= TEXTE À LIRE =
===
L’essence de la course

La nouvelle Porsche 911 GT3 se veut, avec ses nombreux raffinements techniques, plus proche que jamais de la version de course. Parole de pilote!

Le circuit de Bilster Berg (D) est l’un des plus captivants d’Europe. Sur les 4,2 km de long, 19 virages, des déclivités de 26%, dos-d’âne et virages sans visibilité s’alternent avec des rectilignes vallonnées et des virages rapides. Et, au milieu de tout cela, la nouvelle Porsche GT3, une voiture de route issue de la compétition, ou une voiture de course homologuée pour la route. Difficile de ne pas s’enthousiasmer face à une telle fiche technique. Que Lamborghini, McLaren ou Mercedes puissent être meilleurs ici ou là est d’une importance secondaire pour le non-professionnel. «En pilotant l’une de ces voitures sur circuit, tu oublies tout le reste», lance Walter Röhrl. Il a raison. Car qui pourrait mieux décrire les qualités de la GT3 que ce légendaire pilote de rallyes qui, depuis 1993, passe la moitié de son temps assis dans des Porsche de compétition? D’autant plus que Röhrl n’est pas un adepte de la langue de bois. Laissons donc Walter, ainsi que d’autres experts, nous expliquer en détail la GT3.

«La GT3 est la voiture de série la plus proche d’une voiture de course»

Walter Röhrl, ambassadeur Porsche

Un exemple chiffré: à Bilster Berg, Walter Röhrl s’est «mangé» des forces transversales de 2,1 g, ceci malgré une météo maussade et quelques chutes de neige. «Cela ne s’était jamais produit jusqu’ici avec une voiture de route», constate-t-il. «La nouvelle GT3 encaisse des accélérations latérales énormes. C’est une sensation incroyable que de subir de telles forces dans des virages négociés à près de 200 km/h.» D’autant plus que la GT3, comme toutes les GT de Zuffenhausen, est docile, presque facile à piloter. Le Porsche Stability Management (PSM), qui peut être désactivé totalement ou en conservant l’antipatinage, n’intervient qu’en dernier recours et le fait de manière subtile et efficace. Vu que la GT3 est une pure propulsion, les accélérations intempestives ne sont pas sans conséquences. Les immenses disques de frein (AV 408 × 34 mm, AR 380 × 30 mm) à étriers monoblocs fixes – six pistons à l’avant et quatre à l’arrière – interviennent de façon brutale et consistante. Les galettes en céramique sont disponibles en option. Accusant 1435 kilos sur la balance (1418 kg pour la version à boîte manuelle), la nouvelle GT3 paraît presque plus maniable que sa devancière grâce à des mesures d’allègement telles que le capot avant en plastique renforcé de fibres de carbone, les jantes forgées et les 10 kilos gagnés sur le système d’échappement. Quand les pneus sont chauds, le niveau d’adhérence est ahurissant.
===
= EXTRAIT DE DONNÉES =
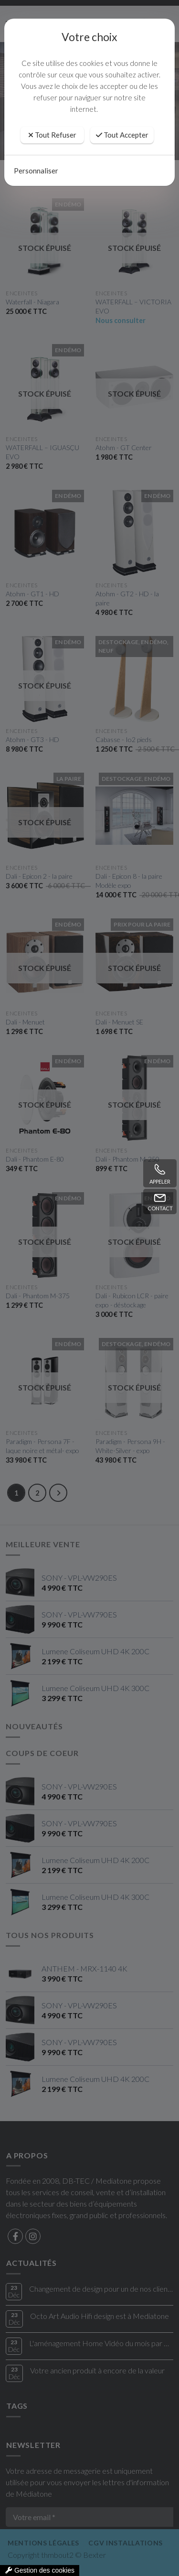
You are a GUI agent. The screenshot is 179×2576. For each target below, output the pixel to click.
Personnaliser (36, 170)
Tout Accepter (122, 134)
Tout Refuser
===
= CONSIGNES =
A. Dans le texte sur la Porsche 911 GT3, quelle force transversale Walter Röhrl a-t-il subie à Bilster Berg ?
B. Poursuivez le texte sur la Porsche 911 GT3 après sa dernière phrase.
Le matériel n’a aucun lien avec le texte.

= CORRIGÉ =
A. Une force transversale de 2,1 g.

B.
Sur chaussée froide et humide, la monte pneumatique à ultra hautes performances de la GT3 a, certes, tendance à suivre un peu les ornières, ce qui ne l’empêche pas d’être étonnamment douce. De plus, la GT3 bénéficie de toutes les commodités de la gamme 911 en matière de systèmes d’assistance et d’aménagement intérieur. Héritée du modèle précédent, la boîte à double embrayage jongle avec ses sept rapports de manière instantanée et précise. Cela étant, les changements de vitesse sont très doux en conduite fluide. Cette PDK est couplée avec un différentiel arrière à verrouillage électronique. Les clients préférant l’excellente boîte de vitesses manuelle à six rapports peuvent toujours l’obtenir sans supplément de prix. Dans ce cas, c’est un autobloquant mécanique à 37% (30% en traction) qui gère la motricité du train arrière. L’énorme aileron ou l’arceau de sécurité optionnel masquent la visibilité arrière, mais les clients aimant la discrétion peuvent opter pour la version Touring, moins radicale. Bien sûr, le moteur est constamment sous-sollicité sur route. Et ça fait un peu mal de rouler en zones 30 au volant de ce bolide. Mais la GT3 s’en accommode dans la meilleure tradition Porsche, ce qui est le meilleur compliment que l’on puisse faire à une voiture de course utilisée sur route.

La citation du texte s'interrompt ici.